» WORK INSTRUCTIONS
In the answer, each entry below appears exactly as given, and no picture appears at all.

» STUDY MATERIAL

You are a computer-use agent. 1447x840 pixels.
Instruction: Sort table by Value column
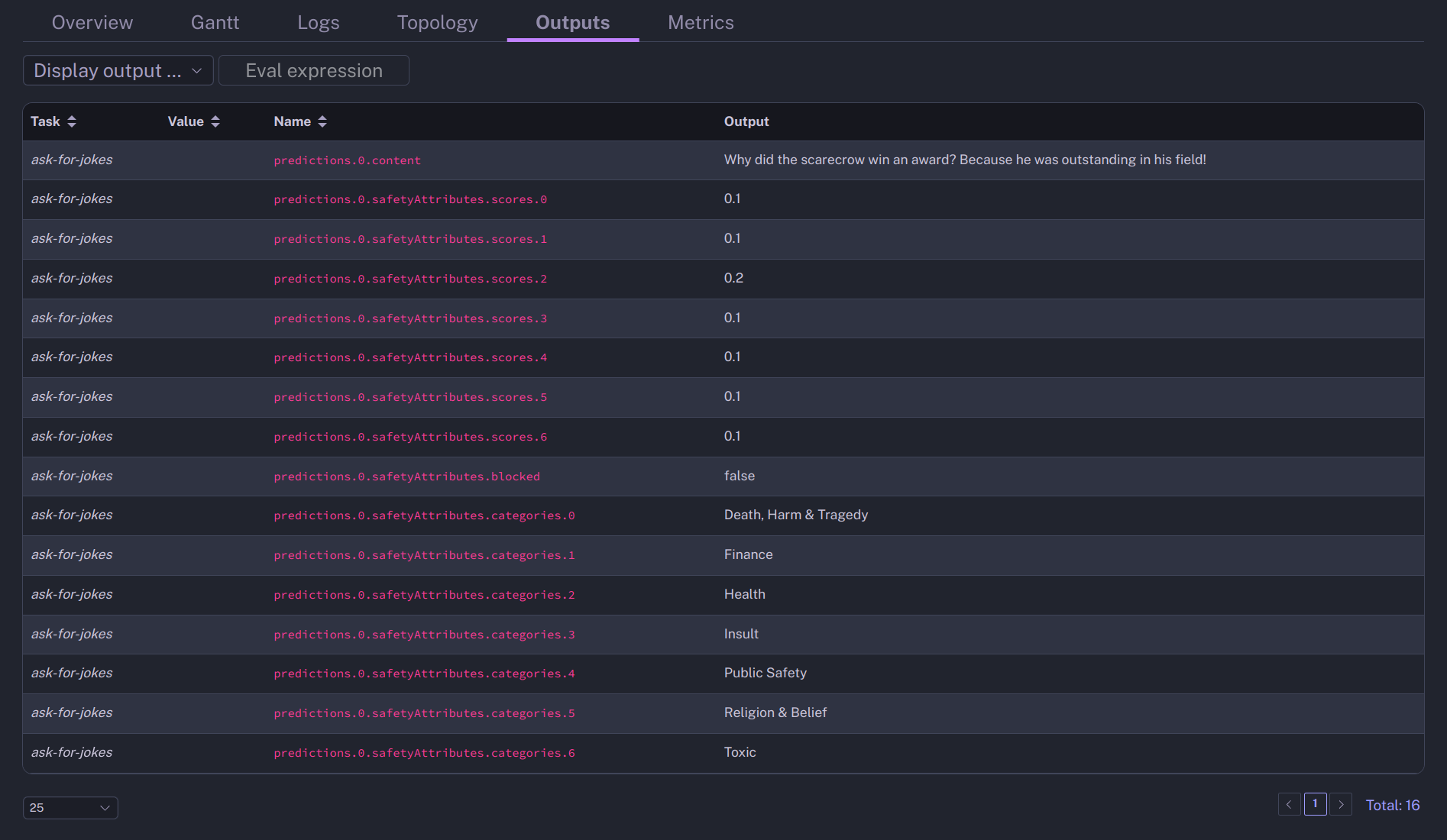pyautogui.click(x=215, y=121)
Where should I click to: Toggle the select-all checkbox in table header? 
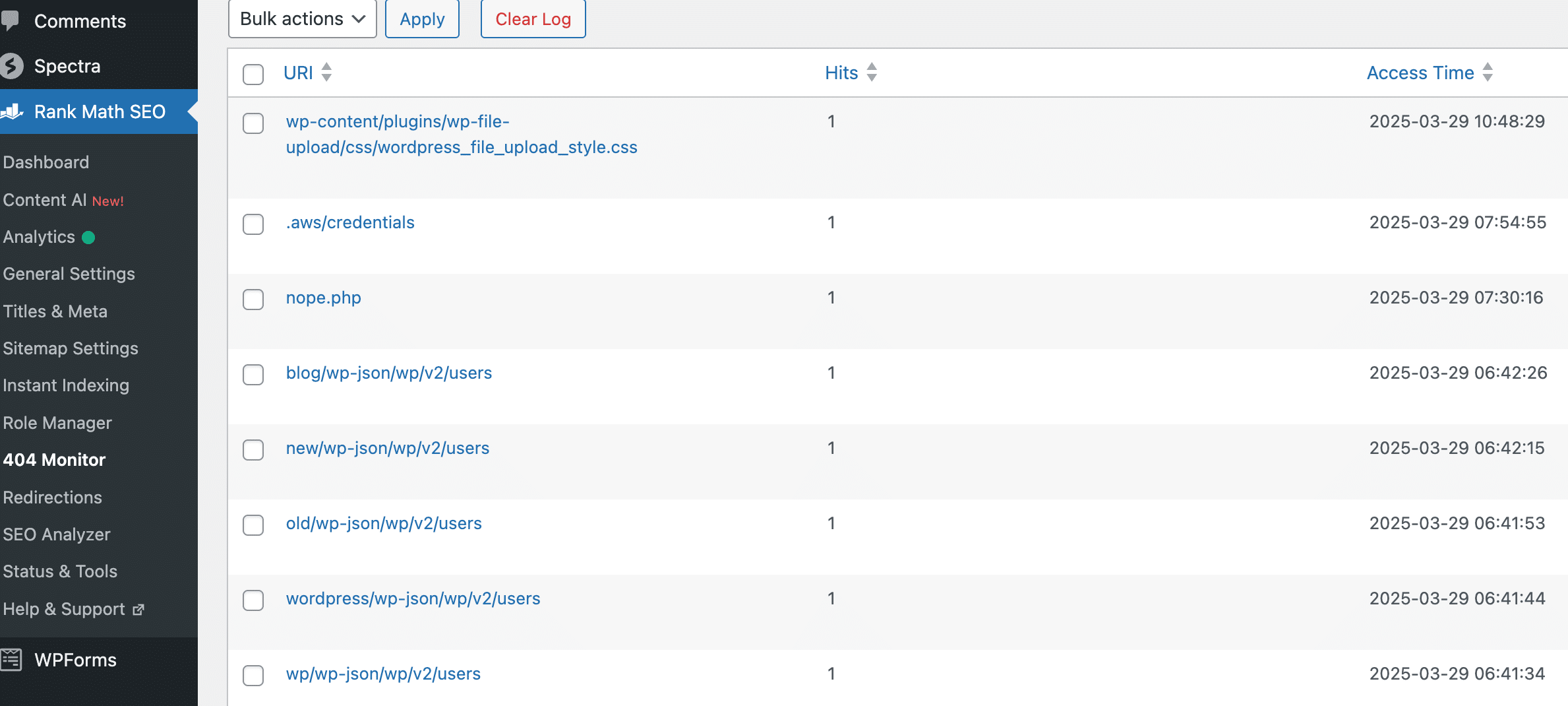253,74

» RESPONSE
You are a computer-use agent. 1447x840 pixels.
Instruction: Sort table by Value column
pyautogui.click(x=215, y=121)
Where should I click to: Toggle the select-all checkbox in table header? 
253,74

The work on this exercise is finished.